During the World Economic Forum on the Middle East and North Africa (MENA) held in Morocco last October, Erwann Michel-Kerjan, managing director of Wharton’s Risk Management and Decision Processes Center, told attendees that competition for natural resources and economic growth will become the top risk facing governments in the region.

Fast forward to the start of the new year, when the region witnessed the ousting of Tunisian President Zine el-Abidine Ben Ali, who fled his country after street protests over poor economic conditions could no longer be contained by the military. Now, copycat protest movements are being attempted in neighboring North African countries, while Gulf countries, concerned about high rates of unemployment, are preemptively offering additional benefits packages to its citizens.

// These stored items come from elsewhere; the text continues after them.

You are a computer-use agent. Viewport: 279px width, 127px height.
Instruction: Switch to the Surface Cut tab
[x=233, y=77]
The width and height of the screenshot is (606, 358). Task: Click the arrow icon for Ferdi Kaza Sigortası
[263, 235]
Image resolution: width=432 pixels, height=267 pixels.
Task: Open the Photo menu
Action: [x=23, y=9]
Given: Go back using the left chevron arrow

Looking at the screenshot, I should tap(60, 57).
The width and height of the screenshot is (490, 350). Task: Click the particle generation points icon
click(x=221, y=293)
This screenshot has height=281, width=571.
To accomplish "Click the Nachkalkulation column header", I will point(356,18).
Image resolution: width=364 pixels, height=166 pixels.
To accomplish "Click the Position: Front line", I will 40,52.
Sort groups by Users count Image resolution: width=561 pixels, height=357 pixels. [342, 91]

At the gathering in Morocco, Michel-Kerjan said MENA countries will pay an even higher price in the future than today if such risks aren’t mitigated, for two reasons. First, slightly more than half of the region’s 300 million inhabitants live in urban areas. While already facing an unprecedented degree of human and economic concentration, the overall population is projected to increase to 430 million by 2020, of which 280 million are expected to be urban. Second, the risks involving the assets that many MENA countries now rely on for economic prosperity have increased significantly. As a result, many more people are competing for limited natural resources, increasing the exposure of their countries to all types of catastrophes.

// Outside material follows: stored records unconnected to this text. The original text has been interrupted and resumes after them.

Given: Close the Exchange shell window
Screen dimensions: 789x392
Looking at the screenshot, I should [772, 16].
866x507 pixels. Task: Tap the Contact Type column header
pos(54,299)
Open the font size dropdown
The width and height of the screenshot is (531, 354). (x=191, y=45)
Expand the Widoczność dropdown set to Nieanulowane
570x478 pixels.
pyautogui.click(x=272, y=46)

For governments to improve how they manage the changing array of risks, Michel-Kerjan proposes six steps:

Determine the top 10 risks a country faces. While trying to get a grip on a seemingly never-ending risk landscape is daunting, one way for a country to start is by establishing a high-level commission to determine the key sources of national risk exposure over, say, a 12-month period. Countries that have already undertaken the exercise often identify water scarcity, energy security and underinvestment in infrastructure as "crippling risks." Terrorism or natural disasters will certainly be on the list.

Understand risk interdependencies. Risks are becoming more interdependent. For instance, prolonged flooding or an earthquake has a major impact on agriculture, which then leads to a serious economic, health and social impact and can induce political risks. Furthermore, economic and social globalization means that risks can easily spread across nations i.e. a catastrophe in Country A can have a serious effect on Country B. Quantification of these effects ex ante is critical.

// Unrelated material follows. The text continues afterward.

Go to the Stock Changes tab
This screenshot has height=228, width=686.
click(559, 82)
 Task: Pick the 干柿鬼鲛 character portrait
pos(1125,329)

Determine what national strategy exists, if at all, for government to deal with these risks. A transparent account of major local and national initiatives to tackle risks should be compiled. Many MENA countries are trying to improve how they manage risks, but their focus is often local or sector-based. To benefit from economies of scale, these efforts should be consolidated into a single national strategy.

National leaders in MENA countries should compare their risk management strategies and identify best practices.Every year, the International Monetary Fund (IMF) helps G-20 countries assess how respective national and regional economic policy frameworks fit together. The peer review consists of a forward-looking analysis of whether policies pursued by G-20 countries are consistent with the global economy’s sustainable, balanced growth trajectory. A similar process could be developed in the MENA region with a number of global risks considered priorities by top leaders.

Establish a cabinet-level national risk officer. Similar to a chief risk officer in the private sector, a national risk officer can serve as a country’s coordinator for comprehensive risk management, while concurrent initiatives by decision-makers ascertain risk tolerance and the resources required to prevent and mitigate risks.

Design financial mechanisms to hedge the economic consequences of extreme events. If organized creatively across the MENA region, innovative financial solutions (such as post-disaster loans or catastrophe bonds) could provide a safety net to countries needing protection, while guaranteeing a high return on investment to dedicated investors. Ideally, richer countries, such as Saudi Arabia and Kuwait, might join as institutional investors.

Speaking with Arabic Knowledge at Wharton, Michel-Kerjan discusses today’s context in which these processes can evolve, while assessing the changing array of factors — including social media — that are critical for risk managers to understand in an increasingly interdependent world.

An edited transcript of the conversation follows.

Arabic Knowledge at Wharton: Some governments in the MENA region are accused of cultivating a level of social risk in their societies as a way to maintain control. What is your view?

Erwann Michel-Kerjan: This is a complicated issue because there is no "one-size-fits-all" way to manage social risks. Many countries in the MENA region have gone a long way to at least consider social risks in a more constructive manner than many did a generation ago.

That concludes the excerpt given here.